Naturalism: Landscape vs People

Jean-François Millet 1814–1875
Peasants Bringing Home a Calf Born in the Fields, 1864
Oil on canvas
81.1 x 100 cm
The Art Institute of Chicago



The Naturalists were based mainly in the French town of Barbizon. Like Gustave Courbet and other Realists, they tried to depict the world around them without the overt idealization or sentimentality of the Romantics.

While his Barbizon colleagues focused on landscape, Millet documented the daily toil of peasants.

He said:

"To tell the truth, the peasant subjects suit my temperament best; for I must confess, even if you think me a socialist, that the human side of art is what touches me most. and if I could only do what I like,--or, at least, attempt it,--I should do nothing that was not an impression from nature, either in landscape or figures. The jolly side never shows itself to me. I don’t know where it is. I have never seen it…

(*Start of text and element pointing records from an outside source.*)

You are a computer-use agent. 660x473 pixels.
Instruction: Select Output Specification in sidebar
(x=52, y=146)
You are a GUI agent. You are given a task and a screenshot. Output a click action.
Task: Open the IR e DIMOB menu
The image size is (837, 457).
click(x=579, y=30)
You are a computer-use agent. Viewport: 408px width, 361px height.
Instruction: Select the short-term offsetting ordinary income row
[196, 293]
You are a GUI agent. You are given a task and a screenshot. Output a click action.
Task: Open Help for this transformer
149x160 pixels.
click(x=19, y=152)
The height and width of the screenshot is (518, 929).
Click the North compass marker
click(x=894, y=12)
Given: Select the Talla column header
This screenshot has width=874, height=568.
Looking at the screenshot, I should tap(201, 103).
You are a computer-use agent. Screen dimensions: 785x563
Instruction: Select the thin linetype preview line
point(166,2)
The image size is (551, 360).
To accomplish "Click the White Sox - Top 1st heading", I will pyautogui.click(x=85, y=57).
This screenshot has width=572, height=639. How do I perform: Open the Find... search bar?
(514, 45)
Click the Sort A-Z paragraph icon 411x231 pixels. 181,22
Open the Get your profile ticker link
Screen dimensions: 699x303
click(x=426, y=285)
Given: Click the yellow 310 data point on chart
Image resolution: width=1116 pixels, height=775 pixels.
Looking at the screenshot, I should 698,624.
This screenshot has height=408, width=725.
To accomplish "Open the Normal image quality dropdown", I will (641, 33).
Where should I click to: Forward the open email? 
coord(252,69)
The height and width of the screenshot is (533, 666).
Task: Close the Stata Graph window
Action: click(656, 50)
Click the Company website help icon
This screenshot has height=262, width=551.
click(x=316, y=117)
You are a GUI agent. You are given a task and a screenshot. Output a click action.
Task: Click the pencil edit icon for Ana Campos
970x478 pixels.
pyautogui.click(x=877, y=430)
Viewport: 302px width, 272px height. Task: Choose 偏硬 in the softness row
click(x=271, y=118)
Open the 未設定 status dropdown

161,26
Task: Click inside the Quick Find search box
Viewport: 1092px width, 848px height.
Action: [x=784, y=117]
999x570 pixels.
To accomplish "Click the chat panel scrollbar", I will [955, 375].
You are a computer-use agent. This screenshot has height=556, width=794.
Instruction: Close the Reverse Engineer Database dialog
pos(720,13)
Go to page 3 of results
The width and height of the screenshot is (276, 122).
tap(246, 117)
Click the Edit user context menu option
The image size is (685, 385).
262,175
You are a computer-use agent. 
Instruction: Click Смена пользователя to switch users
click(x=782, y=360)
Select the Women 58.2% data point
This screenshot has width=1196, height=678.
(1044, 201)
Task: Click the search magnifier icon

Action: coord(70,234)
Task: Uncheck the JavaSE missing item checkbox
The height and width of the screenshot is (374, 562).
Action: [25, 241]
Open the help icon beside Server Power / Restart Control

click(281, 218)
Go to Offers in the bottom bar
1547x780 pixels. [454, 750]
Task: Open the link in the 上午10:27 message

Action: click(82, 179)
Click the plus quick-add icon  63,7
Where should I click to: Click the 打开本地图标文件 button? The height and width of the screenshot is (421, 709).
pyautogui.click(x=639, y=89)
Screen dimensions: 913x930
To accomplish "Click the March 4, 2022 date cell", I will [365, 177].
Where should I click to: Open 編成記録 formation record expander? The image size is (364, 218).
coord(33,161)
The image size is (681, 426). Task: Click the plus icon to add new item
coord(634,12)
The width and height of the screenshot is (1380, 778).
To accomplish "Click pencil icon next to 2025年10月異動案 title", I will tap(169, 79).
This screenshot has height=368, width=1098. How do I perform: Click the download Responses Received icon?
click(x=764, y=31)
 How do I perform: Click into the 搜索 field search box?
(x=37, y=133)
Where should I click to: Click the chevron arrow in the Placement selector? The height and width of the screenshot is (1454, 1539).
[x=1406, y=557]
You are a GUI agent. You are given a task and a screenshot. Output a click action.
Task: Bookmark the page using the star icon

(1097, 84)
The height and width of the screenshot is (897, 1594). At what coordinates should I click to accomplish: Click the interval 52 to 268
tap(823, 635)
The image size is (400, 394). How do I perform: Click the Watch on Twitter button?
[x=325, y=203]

You are sitting under a tree, enjoying all the comfort and quiet of which you are capable; you see come from a narrow path a poor creature loaded with fagots. The unexpected and always surprising way in which this figure strikes you, instantly remind you of the common and melancholy lot of humanity—weariness. It is always like the impression of La Fontaine’s “Wood-cutter,” in the fable: “What pleasure has he had since the day of his birth? Who so poor as he in the whole wide earth?”

Sometimes, in places where the land is sterile, you see figures hoeing and digging. From time to time one raises himself and straightens his back as they call it, wiping his forehead with the back of his hand. “Thou shalt eat thy bread in the sweat of thy brow.” Is this the happy, jovial work some people would have us believe in? But, nevertheless, to me it is true humanity and great poetry!"


Together his paintings and drawings are an anthropological study of mid-to-late 19th century rural people of a world long gone from Western Europe.

Throughout Europe, the Naturalists and their followers preserved the bent backs of agrarian society just as they were beginning to be replaced by the steam engine of the Industrial Revolution.